Sur le vif - Jeudi 15.04.21 - 16.48h
La guerre qui nous a été déclarée n'est ni territoriale, ni économique, ni sociale. C'est une guerre culturelle. Au sens le plus puissant de ce mot, "culture", celui qui va chercher dans l'humain ce qu'il a de plus profond : son chemin vers la langue (pour reprendre la magnifique titre de Heidegger, Unterwegs zur Sprache), sa liberté de dire et d'énoncer, sa solitude face au champ des mots. La langue n'est pas seulement un instrument : c'est elle qui nous porte, nous élève, nourrit nos rêves. Elle est, comme la musique, souffle et vie, rythme, respiration, silences, ponctuation de la vie qui va.
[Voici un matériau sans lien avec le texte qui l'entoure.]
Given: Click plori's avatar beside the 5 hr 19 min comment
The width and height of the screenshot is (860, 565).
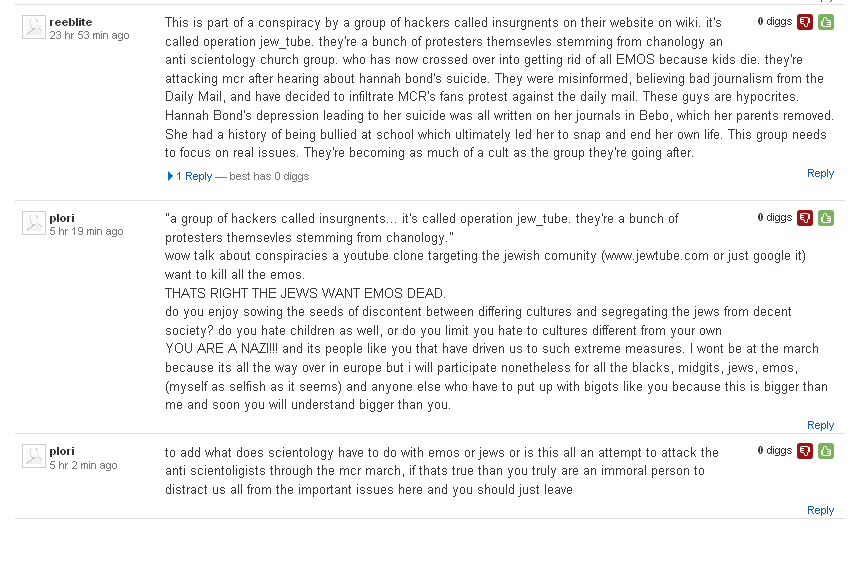Looking at the screenshot, I should (33, 224).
Si c'était une guerre sociale, je ne prendrais pas parti, tout au moins pas avec la même netteté. Regardez mon panthéon, depuis des décennies : on y trouve aussi bien Pierre Mendès France que Willy Brandt, nous ne sommes pas exactement là dans l'exaltation du libéralisme. Politiquement, je suis nuancé. Culturellement, je suis viscéral, passionné, sans doute élitaire.
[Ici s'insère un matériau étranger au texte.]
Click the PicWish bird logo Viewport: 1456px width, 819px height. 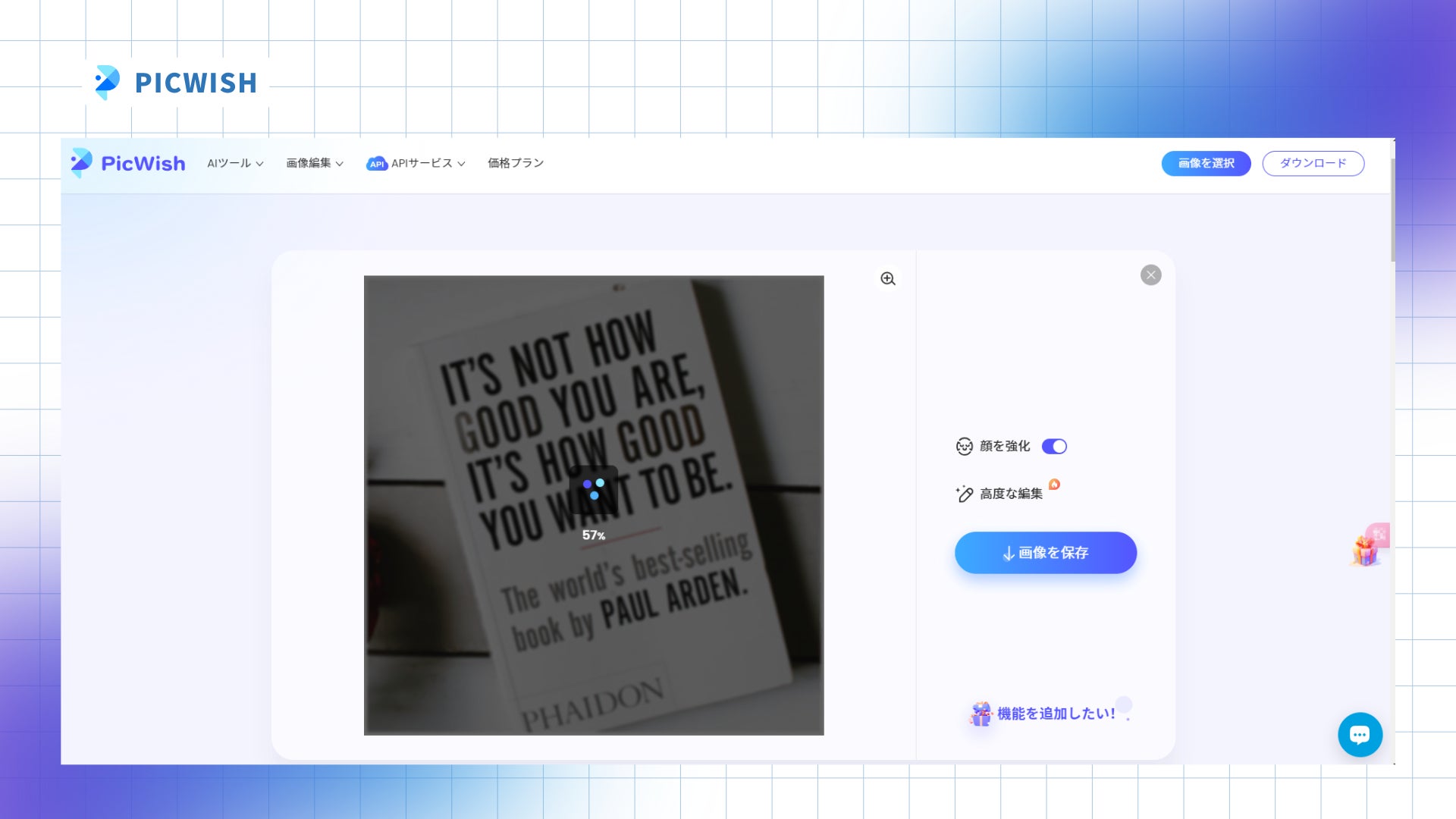click(x=81, y=162)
Ils ont touché à la langue, tenté le putsch, avec par exemple leur galimatias inclusif. Il n'auraient pas dû. Cela va se retourner contre eux, je crois. Ils touchent en nous quelque chose de trop profond, et cela n'a rien à voir avec les questions de sexe, de genre, de domination/soumission, dont ils voudraient faire le centre du monde.
Mais le centre de la langue, où est-il ? Mystère. La langue n'est pas une boîte à outils, enfin pas seulement. Elle nous enfante. Elle nous accompagne. Elle nous charrie. Elle nous porte en elle. Nous passons, elle demeure. Un peu changée, mais à vrai dire très peu. Elle évolue, bien sûr, mais pas comme ça, pas sur injonctions, pas sur ordres. Ni du pouvoir, ni de ceux qui se figurent (avec quelle prétention) comme des contre-pouvoirs. Alors qu'ils ne font que dupliquer des illusions.
Ils passeront. Nous passerons, tous. Nous vivons, nous allons à la mort. Vivre, c'est apprendre à disparaître. La langue, dans ce chemin, nous accompagne. Comme Simon de Cyrène, elle nous aide à porter. Ca crée des liens. Car ce chemin de mort est un chemin de vie.